» **EXERCISE A**:
Duplicate the entries from their first line through the line containing "coordinates (1271, 924).", inclusive.

» **DOCUMENT SEGMENT**:
• • •
Acquiring images from the Web

Our query images will come from a web search. Before we start implementing the search functionality, let's write some helper functions, which let us fetch images via the Requests library and convert them to an OpenCV-compatible format. Because this functionality is highly reusable, we will put it in a module of static utility functions. Let's create a file called RequestsUtils.py and import OpenCV, NumPy, and Requests, as follows:

import numpy
import cv2
import requests
import sys

As a global variable, let's store HEADERS, a dictionary of headers that we will use while making web requests. Some servers reject requests that appear to come from a bot. To improve the chance of our requests being accepted, let's set the 'User-Agent' header to a value that mimics a web browser, as follows:

# Spoof a browser's User-Agent string.
# Otherwise, some sites will reject us as a bot.
HEADERS = {
  'User-Agent': 'Mozilla/5.0 (Macintosh; Intel Mac OS X 10.9; ' + \
    'rv:25.0) Gecko/20100101 Firefox/25.0'
}

Whenever we receive a response to a web request, we want to check whether the status code is 200 OK. This is only a cursory test of whether the response is valid, but it is a good enough test for our purposes. We will implement this test in the following method, validateResponse, which returns True if the response is deemed valid; otherwise it logs an error message and returns False:

def validateResponse(response):
  statusCode = response.status_code
  if statusCode == 200:
    return True
  url = response.request.url
  print >> sys.stderr, \
    'Received unexpected status code (%d) when requesting %s' % \
      (statusCode, url)
  return False

With the help of HEADERS and validateResponse, we can try to get an image from a URL and return that image in an OpenCV-compatible format (failing that, we will return None.) As an intermediate step, we will read raw data from a web response into a NumPy array using a function called numpy.fromstring. We will then interpret this data as an image using a function called cv2.imdecode. Here is our implementation of a function called cvImageFromUrl that accepts a URL as an argument:

def cvImageFromUrl(url):
  response = requests.get(url, headers=HEADERS)
  if not validateResponse(response):
    return None
  imageData = numpy.fromstring(response.content, numpy.uint8)
  image = cv2.imdecode(imageData, cv2.CV_LOAD_IMAGE_COLOR)
• • •
» **DATASET EXTRACT**:

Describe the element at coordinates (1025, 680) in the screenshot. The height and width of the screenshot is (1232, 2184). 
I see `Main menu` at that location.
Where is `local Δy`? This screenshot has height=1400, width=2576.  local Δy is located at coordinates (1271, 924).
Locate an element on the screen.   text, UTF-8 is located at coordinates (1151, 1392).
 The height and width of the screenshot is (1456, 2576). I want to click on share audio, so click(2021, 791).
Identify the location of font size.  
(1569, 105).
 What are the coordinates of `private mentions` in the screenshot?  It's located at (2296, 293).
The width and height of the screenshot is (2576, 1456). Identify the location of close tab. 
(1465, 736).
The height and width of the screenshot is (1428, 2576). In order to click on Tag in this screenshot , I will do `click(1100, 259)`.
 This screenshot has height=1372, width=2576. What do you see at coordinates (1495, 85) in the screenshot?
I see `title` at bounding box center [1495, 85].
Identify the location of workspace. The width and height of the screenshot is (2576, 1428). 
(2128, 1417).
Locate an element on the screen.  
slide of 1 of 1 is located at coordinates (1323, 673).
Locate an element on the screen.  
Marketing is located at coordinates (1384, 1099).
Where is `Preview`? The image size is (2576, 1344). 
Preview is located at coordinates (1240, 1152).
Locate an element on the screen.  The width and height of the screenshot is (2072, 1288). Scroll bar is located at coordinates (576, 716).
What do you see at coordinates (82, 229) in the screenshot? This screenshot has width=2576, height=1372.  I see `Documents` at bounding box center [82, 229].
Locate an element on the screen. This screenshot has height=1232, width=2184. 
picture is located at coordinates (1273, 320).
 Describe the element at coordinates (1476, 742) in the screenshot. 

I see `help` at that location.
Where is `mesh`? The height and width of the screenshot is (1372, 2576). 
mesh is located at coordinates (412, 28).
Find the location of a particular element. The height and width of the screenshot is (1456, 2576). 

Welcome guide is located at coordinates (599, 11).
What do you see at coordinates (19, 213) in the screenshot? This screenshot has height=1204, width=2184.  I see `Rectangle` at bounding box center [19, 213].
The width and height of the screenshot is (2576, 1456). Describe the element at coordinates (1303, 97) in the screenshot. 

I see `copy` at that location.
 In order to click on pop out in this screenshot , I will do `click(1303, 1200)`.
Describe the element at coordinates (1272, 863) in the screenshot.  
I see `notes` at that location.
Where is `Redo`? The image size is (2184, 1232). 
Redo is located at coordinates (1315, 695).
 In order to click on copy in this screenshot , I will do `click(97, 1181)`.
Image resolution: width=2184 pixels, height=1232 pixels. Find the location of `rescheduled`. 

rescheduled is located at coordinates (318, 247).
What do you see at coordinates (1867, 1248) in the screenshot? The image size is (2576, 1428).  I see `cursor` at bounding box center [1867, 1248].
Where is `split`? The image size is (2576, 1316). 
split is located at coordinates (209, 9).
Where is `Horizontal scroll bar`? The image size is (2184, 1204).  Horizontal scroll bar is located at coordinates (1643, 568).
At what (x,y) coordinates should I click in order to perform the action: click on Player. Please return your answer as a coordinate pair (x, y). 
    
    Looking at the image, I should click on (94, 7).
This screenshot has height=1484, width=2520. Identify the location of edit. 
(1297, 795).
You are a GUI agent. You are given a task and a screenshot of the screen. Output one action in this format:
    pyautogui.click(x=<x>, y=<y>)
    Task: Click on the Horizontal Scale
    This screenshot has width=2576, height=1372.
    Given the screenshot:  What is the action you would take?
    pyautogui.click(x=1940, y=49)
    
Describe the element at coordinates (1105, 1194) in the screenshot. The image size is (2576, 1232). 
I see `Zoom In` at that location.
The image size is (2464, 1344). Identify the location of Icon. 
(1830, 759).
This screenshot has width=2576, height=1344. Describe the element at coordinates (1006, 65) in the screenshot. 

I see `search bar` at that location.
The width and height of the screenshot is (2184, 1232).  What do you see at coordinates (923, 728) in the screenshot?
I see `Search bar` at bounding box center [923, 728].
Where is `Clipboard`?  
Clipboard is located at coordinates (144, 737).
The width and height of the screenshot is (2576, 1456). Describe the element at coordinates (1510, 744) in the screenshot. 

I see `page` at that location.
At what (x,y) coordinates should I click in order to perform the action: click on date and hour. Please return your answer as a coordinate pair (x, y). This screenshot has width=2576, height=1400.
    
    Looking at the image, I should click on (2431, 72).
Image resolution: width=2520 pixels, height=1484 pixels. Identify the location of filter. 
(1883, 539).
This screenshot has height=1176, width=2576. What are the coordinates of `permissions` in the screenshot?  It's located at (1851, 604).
• • •
» **EXERCISE B**:
In the passage on fetching web images with Requests and OpenCV, set down the part that opens with the words containing "Whenever we receive" and closes with "(statusCode, url)", word for word.

» **CORRECT OUTPUT A**:
Describe the element at coordinates (1025, 680) in the screenshot. The height and width of the screenshot is (1232, 2184). 
I see `Main menu` at that location.
Where is `local Δy`? This screenshot has height=1400, width=2576.  local Δy is located at coordinates (1271, 924).

» **CORRECT OUTPUT B**:
Whenever we receive a response to a web request, we want to check whether the status code is 200 OK. This is only a cursory test of whether the response is valid, but it is a good enough test for our purposes. We will implement this test in the following method, validateResponse, which returns True if the response is deemed valid; otherwise it logs an error message and returns False:

def validateResponse(response):
  statusCode = response.status_code
  if statusCode == 200:
    return True
  url = response.request.url
  print >> sys.stderr, \
    'Received unexpected status code (%d) when requesting %s' % \
      (statusCode, url)